### GESTELLTE AUFGABE 1
Übertrage den Satz „Nach dem Lesen seiner Reportagen wollte ich ihn porträtieren.“ aus dem Text über Berichterstattung in Mexiko und Burma ins Englische.
### GESTELLTE AUFGABE 2
Führe den Text über bedrohte Berichterstattung in Mexiko und Burma nach seinem letzten Satz weiter.

### VORLIEGENDER TEXT
────────────────

Wenn man nur zwei Schlachtfelder für Reporter erwähnt, wirkt das Diskriminierungs-Gejammer in der Schweiz noch lächerlicher.

Das Sinaloa-Kartell beherrscht ganze Landstriche in Mexiko. Die Staatsgewalt hat weitgehend abgedankt, wo die Drogen-Organisationen ungestört ihrem Geschäft nachgehen wollen. Mit dem Schmuggel in die USA Milliarden zu verdienen, mit denen alle Vertreter der Staatsmacht geschmiert werden – oder umgebracht.

Wer starke Nerven hat, lese die fiktionalisierte, aber auf wahren Begebenheiten beruhende Drogenkriegs-Trilogie von Don Winslow, die er 2019 abschloss. Immerhin: er lebt noch.

Javier Valdez Cárdenas war der unerschrockene Berichterstatter über die Drogengangster. Er wurde 2017 auf dem Weg zur Redaktion aus seinem Auto gezerrt und mit 12 Kugeln hingerichtet. Als einer von mehreren Dutzend Journalisten in Mexiko, die ihren Beruf mit dem Leben bezahlten.

Nach dem Lesen seiner Reportagen wollte ich ihn porträtieren. Es wurde ein Nachruf.

 

Nicht die Wahrheit, aber die Wiedergabe der Realität stirbt zuerst

Immer, wenn ein Regime ums Überleben kämpft, will es Berichterstattung sterben lassen. Zurzeit in Burma. Dort klammert sich die Militärjunta an die Macht, aus Angst vor Verlust putschte es sich wieder direkt an die Spitze, weil es in Wahlen eine vernichtende Niederlage erlitten hatte. Was bei den völlig von der burmesischen Realität abgekapselten Militärführern als Unverschämtheit der Bevölkerung ankam, die wieder eine harte Hand braucht.

Aber zur grossen Überraschung der Militärs formierte sich Widerstand, und der lässt sich bis heute nicht brechen, auch mit bewaffnetem Durchgreifen nicht. Wenn Menschen erschossen werden, wenn die Staatsorgane brutal vorgehen, gibt das für die Herrschenden unangenehme Bilder, Videos und Berichte.

────────────────

### DATENABSCHNITT
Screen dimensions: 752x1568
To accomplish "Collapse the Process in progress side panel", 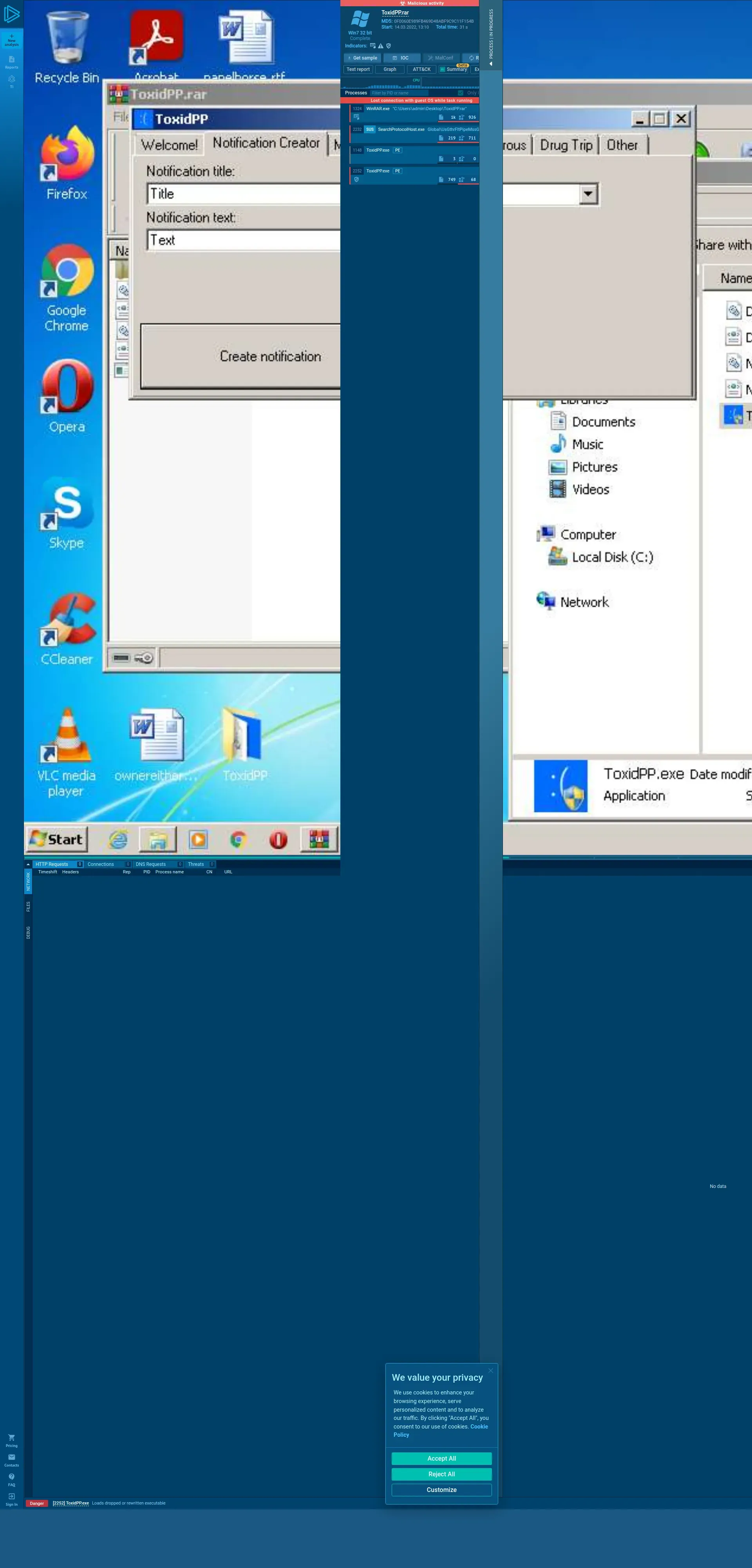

────────────────

### ERGEBNIS 1
After reading his reports, I wanted to write a profile of him.

### ERGEBNIS 2
Während man das früher auch mit der Ausweisung ausländischer Berichterstatter zumindest eindämmen konnte, gibt es in Burma sogenannte «Citizen Journalists». Diese Bürgerreporter sind in nichts vergleichbar mit dem sogenannten «Leserreporter» in der Schweiz. Der soll einfach Ereignisse melden, die von den ausgehungerten Redaktionen nicht mehr selbst berichtet werden können.

Der Bürgerjournalist wie in Burma versucht, mit authentischem Material die Propaganda des Regimes mit der Wirklichkeit zu widerlegen. Die «New York Times» – fast wäre man versucht zu sagen: who else – widmet diesen Bürgerreportern eine beeindruckende Reportage.

Rund 60 Journalisten verhaftet, es wird scharf geschossen

Seitdem rund 60 Journalisten verhaftet wurden, berichten nun Freiwillige und riskieren dafür ihr Leben. Das Regime reagiert darauf, indem es auch auf so identifizierte Journalisten scharf schiesst – und indem es versucht, den Zugang zu Kommunikationsmitteln zu verhindern. Handynetz, Internet, alle Formen der Daten- und Nachrichtenübermittlung werden unterbrochen, eingestellt, zensuriert.

Aber da heute selbst ein auf Isolation getrimmtes Regime wie das von Burma nicht auf diese Kommunikationskanäle verzichten kann, finden doch immer wieder Bilder und News den Weg ins Ausland, an die Weltöffentlichkeit. Der aber dieser ungleiche Kampf der Bevölkerung gegen ein hochgerüstetes Militär weitgehend egal ist. Solange Russland und vor allem China das Regime unterstützen, wird sich die Militärjunta wohl an der Macht halten können, so wie Kim der Dickere in Nordkorea.

Das ist ein Skandal. Dort, in Mexiko und an so vielen unwirtlichen Orten der Welt riskieren Journalisten täglich ihr Leben. Hier in der Schweiz betreiben Journalisten zunehmend Nabelschau und klopfen sich täglich ab, welche Phantomschmerzen noch unentdeckt blieben und welche Leiden noch nicht wortreich bejammert wurden.